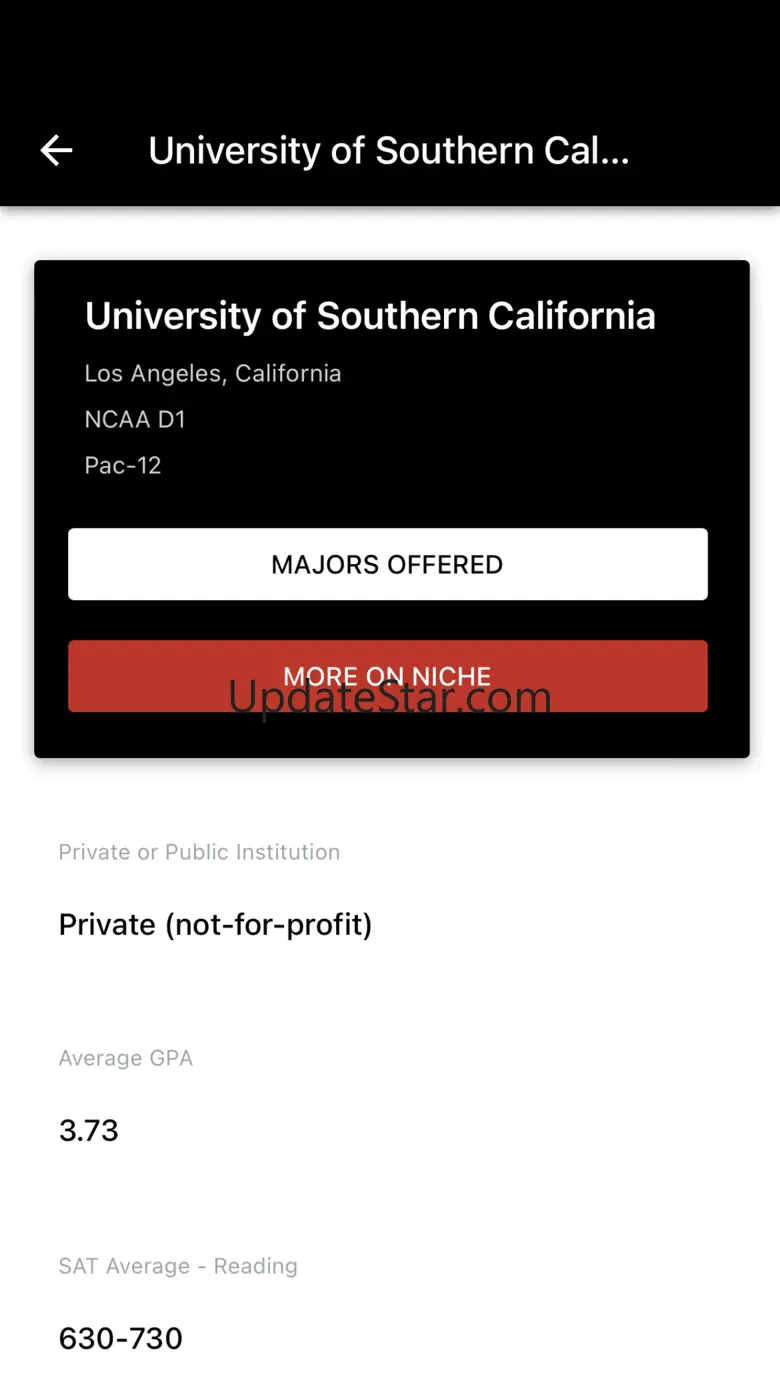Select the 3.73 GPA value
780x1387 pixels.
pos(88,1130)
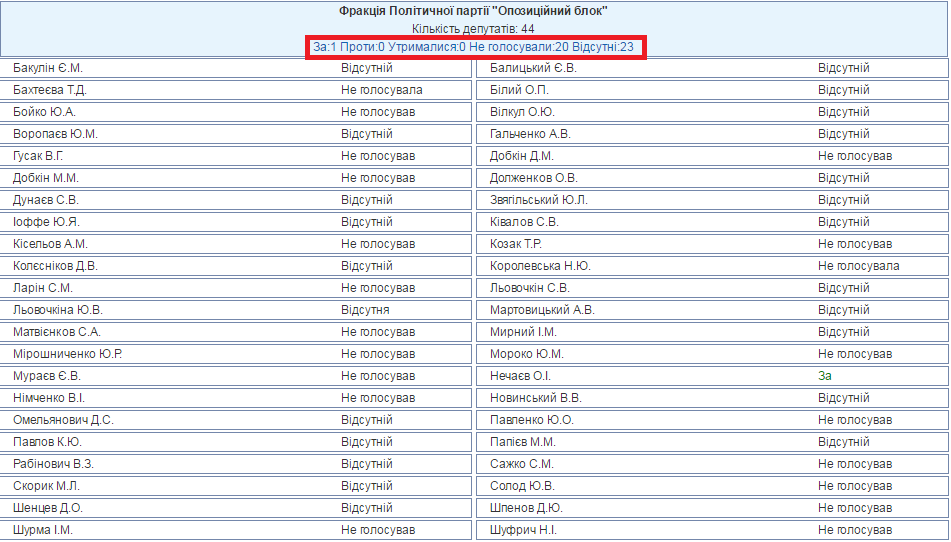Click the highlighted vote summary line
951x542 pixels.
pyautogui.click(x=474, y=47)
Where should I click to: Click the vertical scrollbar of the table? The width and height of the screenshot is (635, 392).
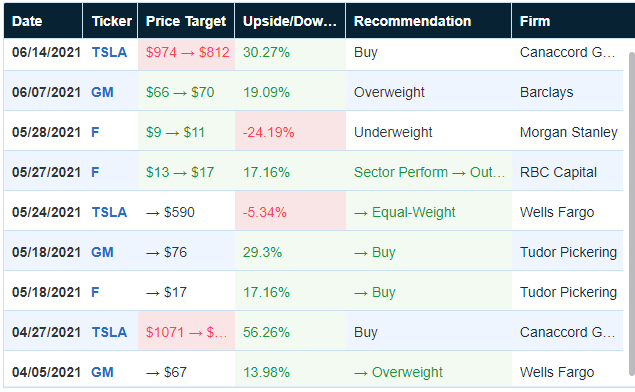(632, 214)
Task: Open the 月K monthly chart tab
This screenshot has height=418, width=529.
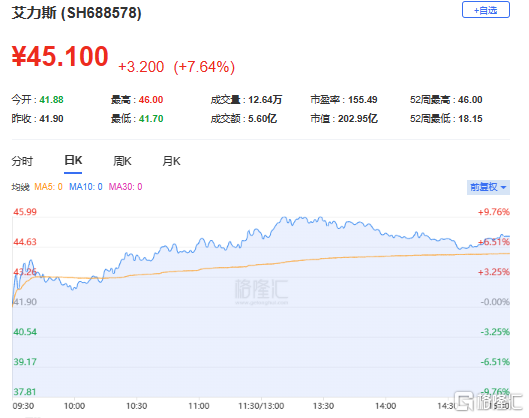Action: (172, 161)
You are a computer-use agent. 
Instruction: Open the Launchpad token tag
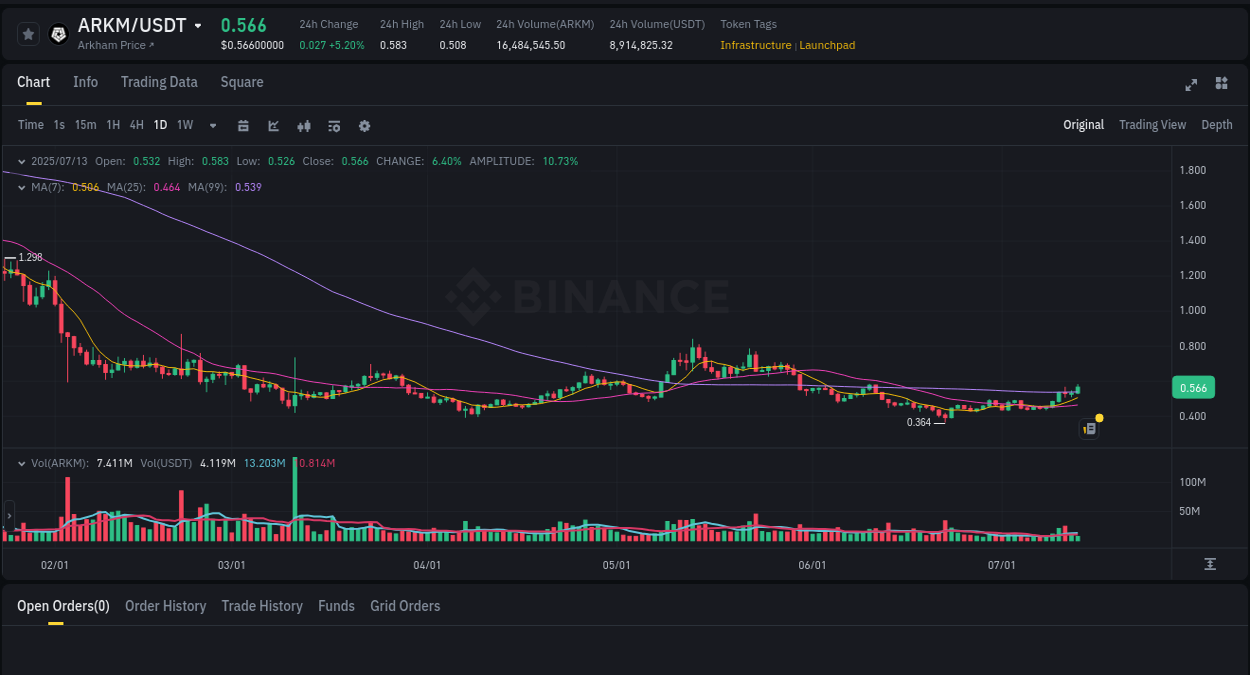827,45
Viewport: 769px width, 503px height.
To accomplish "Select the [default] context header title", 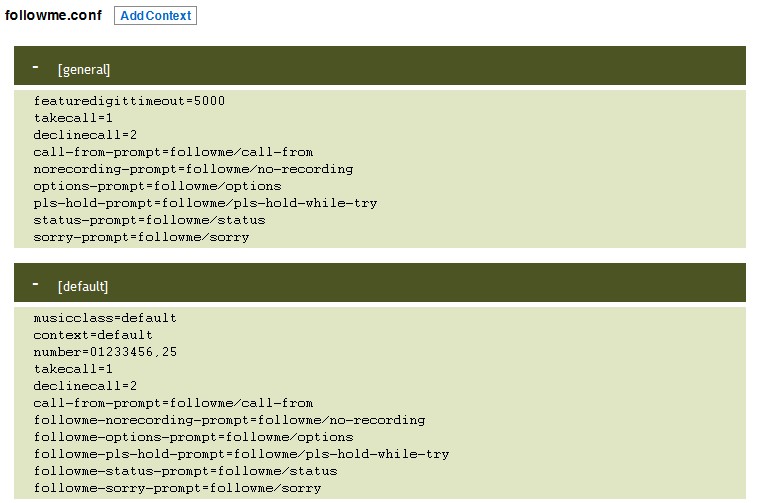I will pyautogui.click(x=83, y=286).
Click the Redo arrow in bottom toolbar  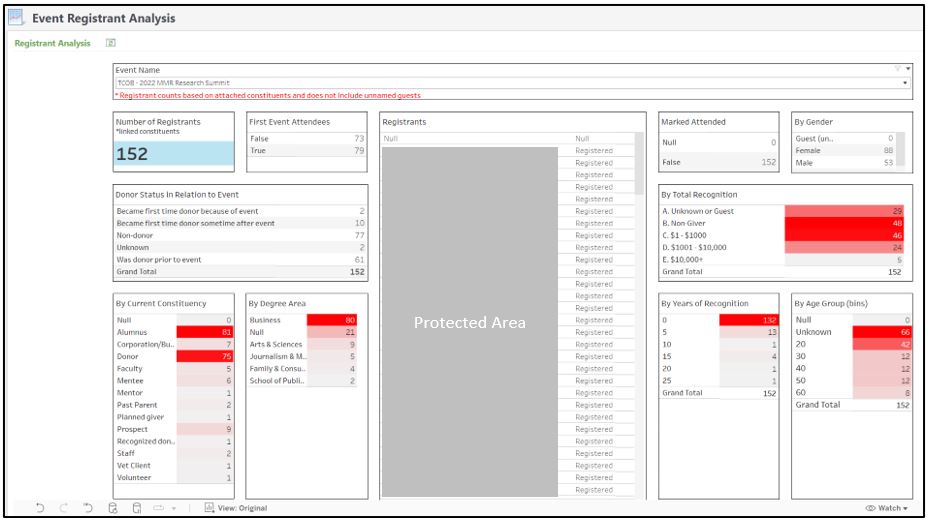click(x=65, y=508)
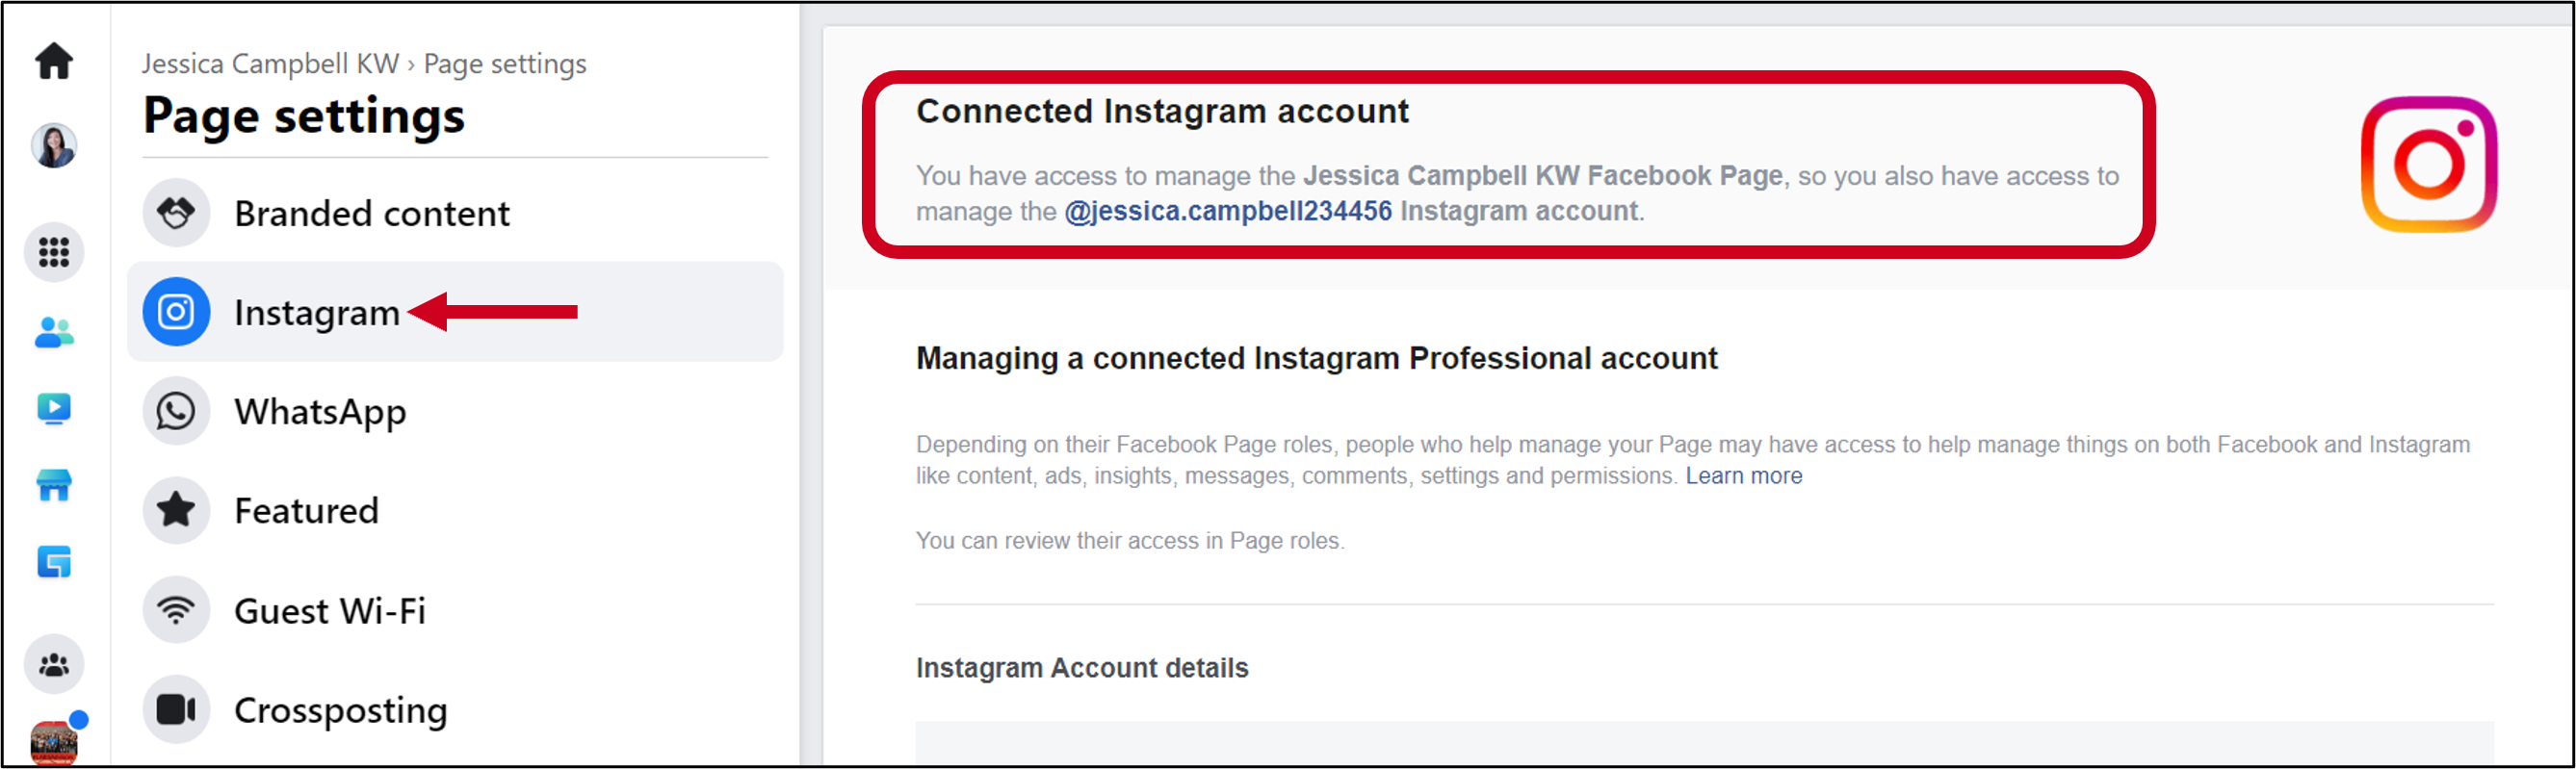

Your assignment
Return exactly the lines above, from the one with "This screenshot has height=418, width=529." up to and including the one with "Viewport: 769px width, 503px height.", and include no pictures.

Reply to the exercise
This screenshot has height=418, width=529.
Action: (172, 161)
You are a computer-use agent. 
Instruction: Open the Launchpad token tag
827,45
Viewport: 769px width, 503px height.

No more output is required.